Africa’s Great Lakes Region Ministers Propose Joint Initiative To Address HIV/AIDS Among Member Nations
Ministers from Africa's Great Lakes region this week at a conference in Mombasa, Kenya, announced the creation of a joint intervention program to address HIV/AIDS among member nations, the East African Standard reports. The project, launched under the Great Lakes Initiative on AIDS, primarily will target refugees, internally displaced populations, returning refugees and surrounding communities at selected GLIA locations in member countries, John Munyes, GLIA chair and Kenyan minister for special programs, said. The program also aims to reach long-distance drivers along Kenya's northern corridor and already has registered nine refugee camps in the region, including Kakuma in Kenya, he added. The initiative likely will reach an estimated six million people living with HIV and more than three million children who are orphaned by or vulnerable to the disease.

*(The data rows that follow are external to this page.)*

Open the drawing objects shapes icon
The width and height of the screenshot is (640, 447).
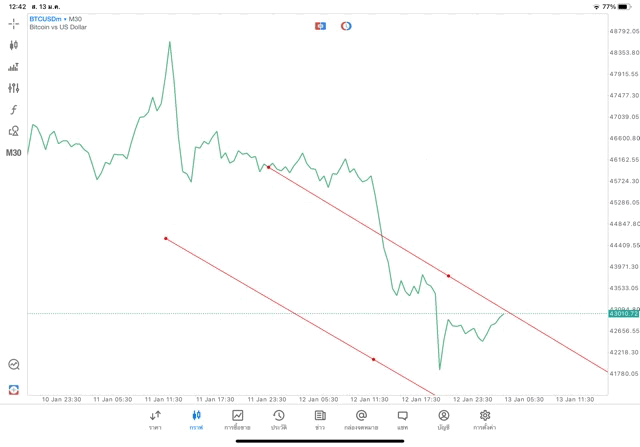coord(14,131)
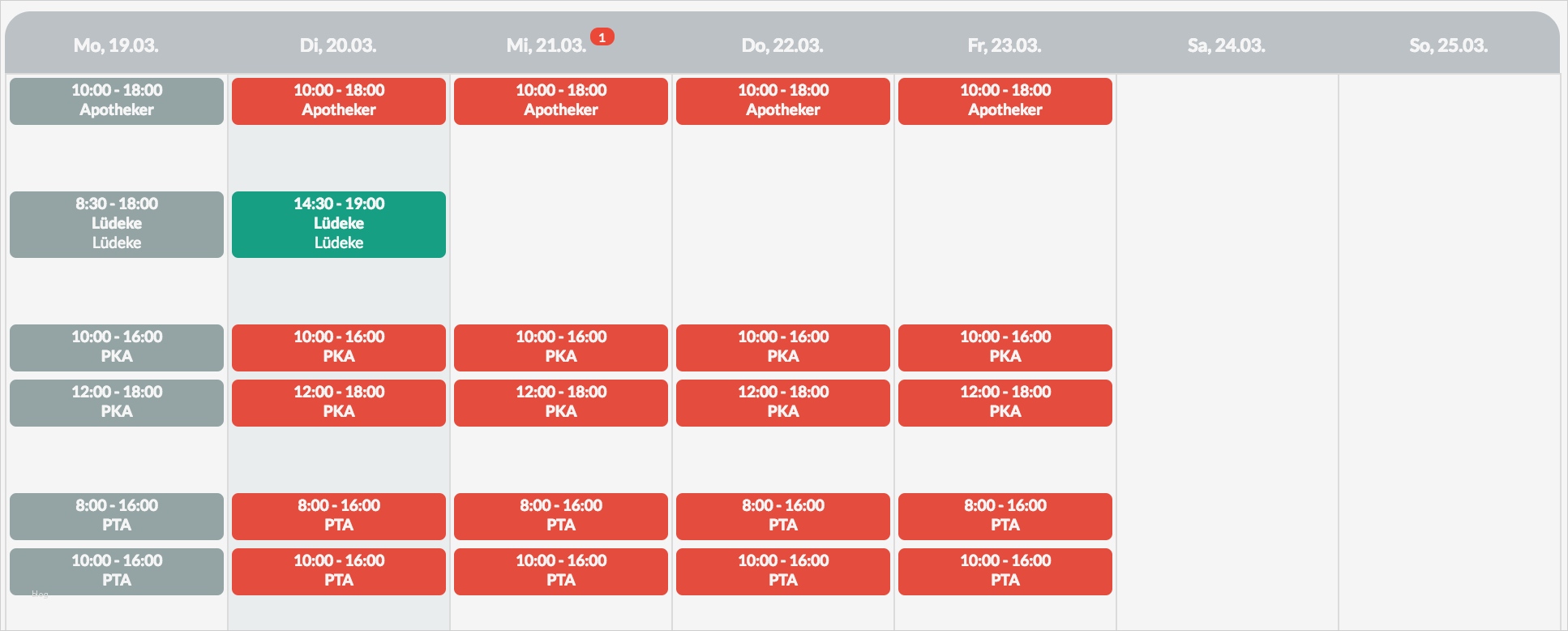
Task: Open Wednesday's Apotheker 10:00 - 18:00 shift
Action: pos(561,101)
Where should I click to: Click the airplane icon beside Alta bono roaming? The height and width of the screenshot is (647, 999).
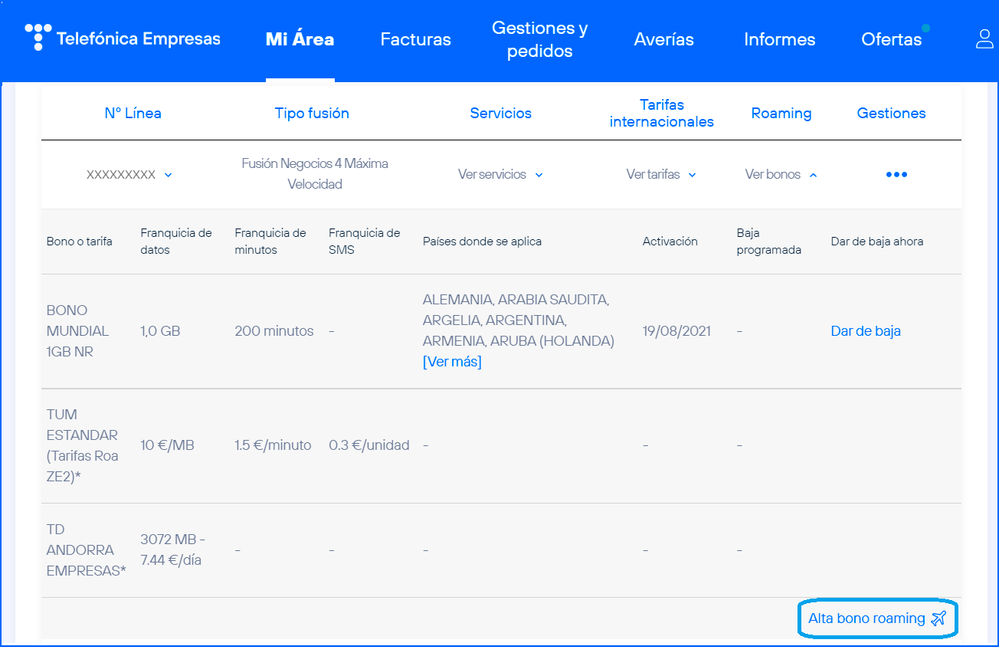click(x=938, y=619)
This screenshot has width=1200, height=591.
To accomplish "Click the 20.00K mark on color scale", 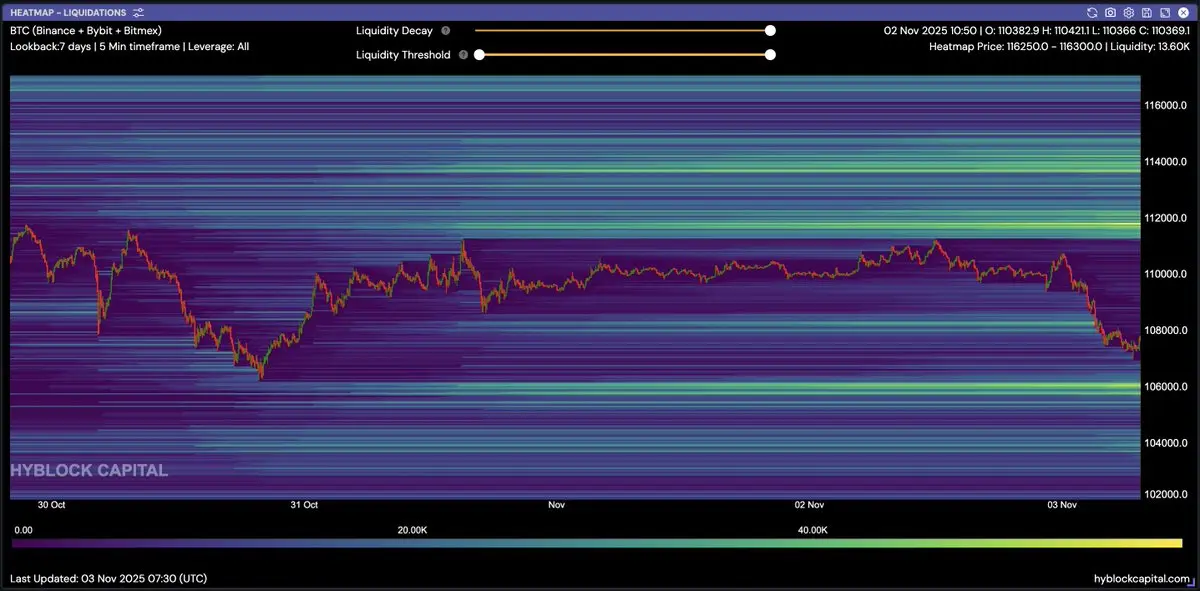I will [412, 530].
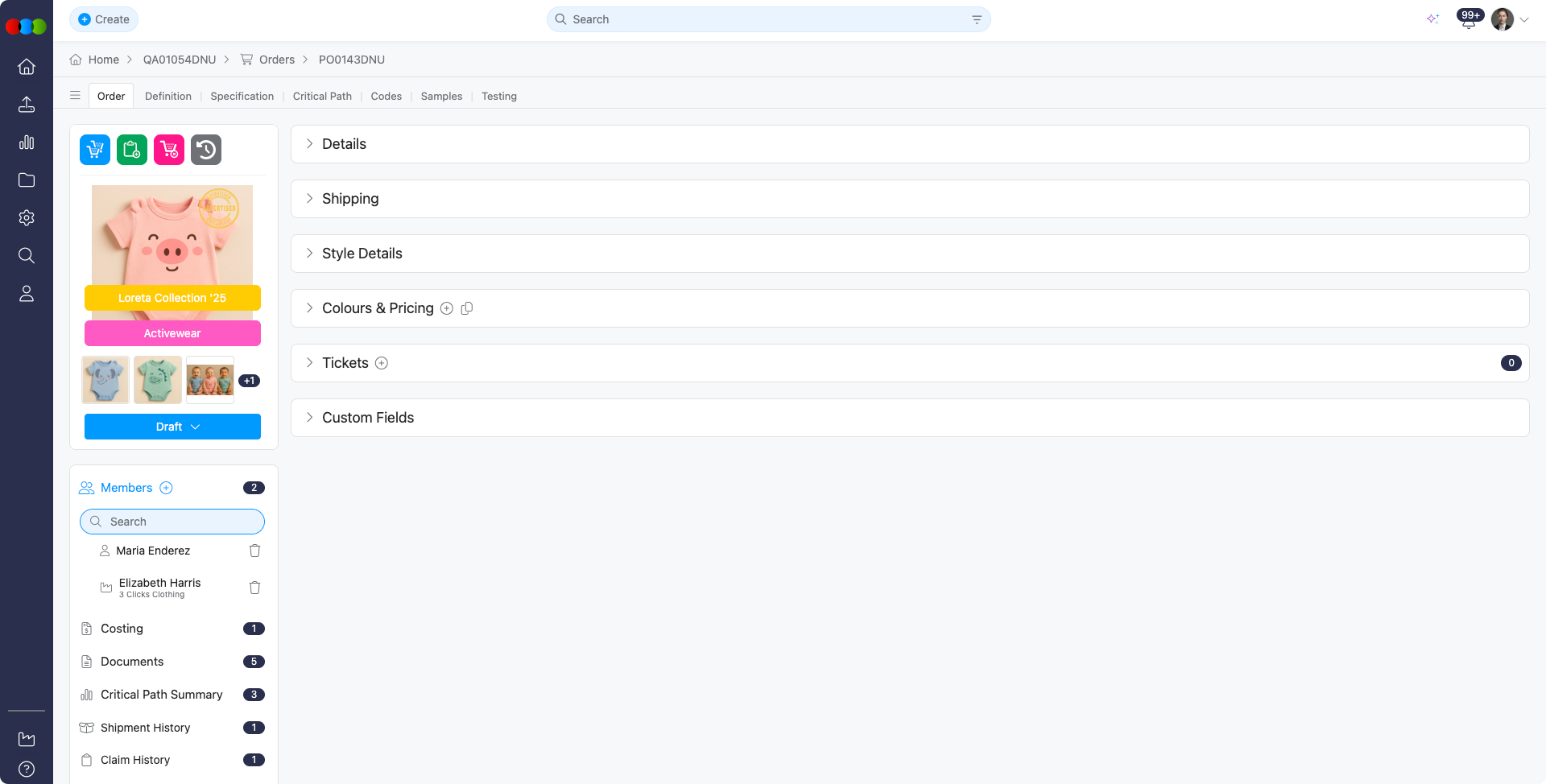1546x784 pixels.
Task: Expand the Shipping section
Action: [x=349, y=199]
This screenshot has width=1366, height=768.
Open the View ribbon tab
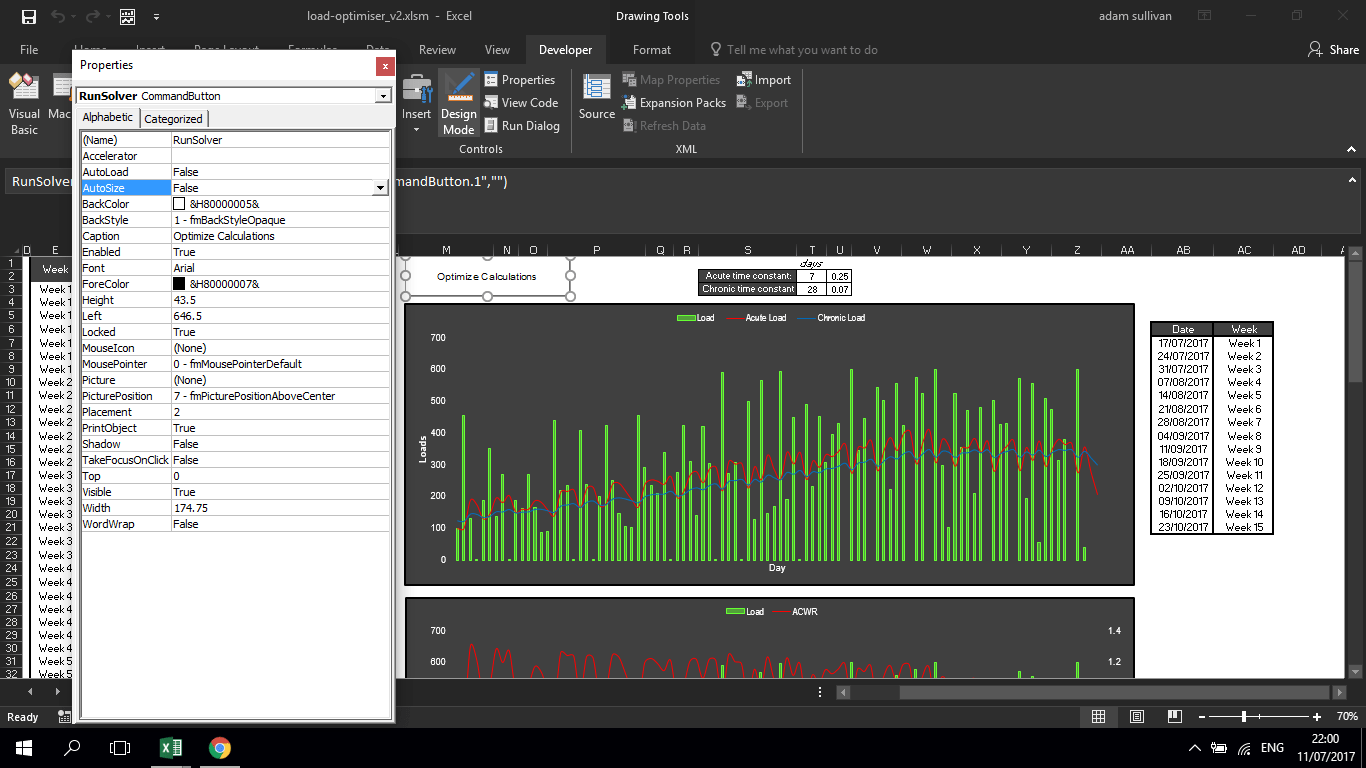(x=497, y=49)
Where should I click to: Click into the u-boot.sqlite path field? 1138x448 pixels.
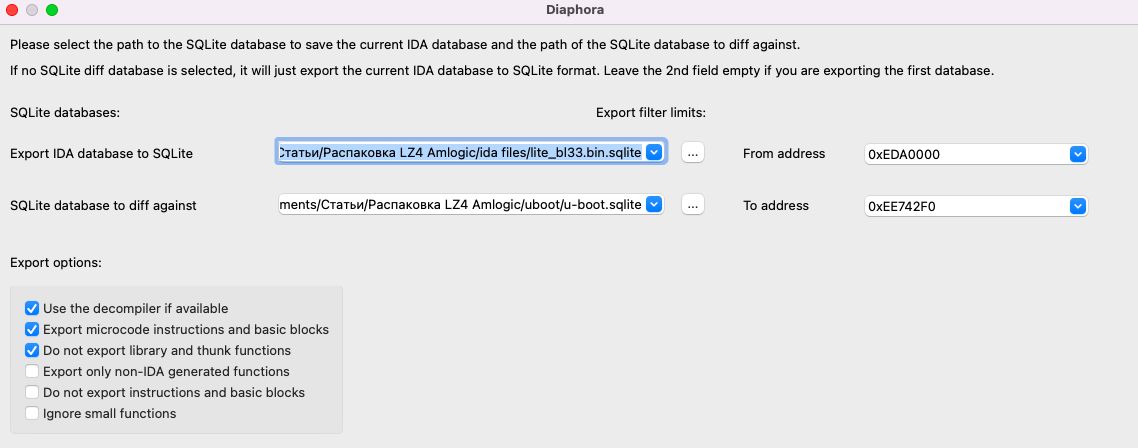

Munyes also called on member states to support regional organizations in their efforts to fight HIV/AIDS, noting that mobility of people across borders has increased the vulnerability to and spread of communicable diseases and HIV/AIDS. He said reaching out to long-distance drivers is "absolutely necessary" because the drivers interact with communities along highways. Munyes said that the joint intervention is meant to add value to the local strategies in the fight against HIV.
According to Munyes, the Kenyan government aims to reduce its HIV prevalence to below 5.5% by 2010. National Aids Control Council Chair Miriam Were, as well as ministers from Uganda, Tanzania, Burundi, Rwanda and the Democratic Republic of Congo, also addressed the conference.
GLIA has received 1.4 billion Kenyan shillings, or about $20 million, from the World Bank's International Development Association to support the initiative during the next four years, the Standard reports (Beja, East African Standard, 7/27). According to GLIA Chief Executive Joseph Wakana, the money would benefit programs in Kenya, Burundi, Democratic Republic of Congo, Rwanda, Tanzania and Uganda (Mayoyo, Nation/AllAfrica.com, 7/26). Wakana said that officials plan to work closely with the United Nations High Commission for Refugees at the selected refugee camps across borders (East African Standard, 7/27).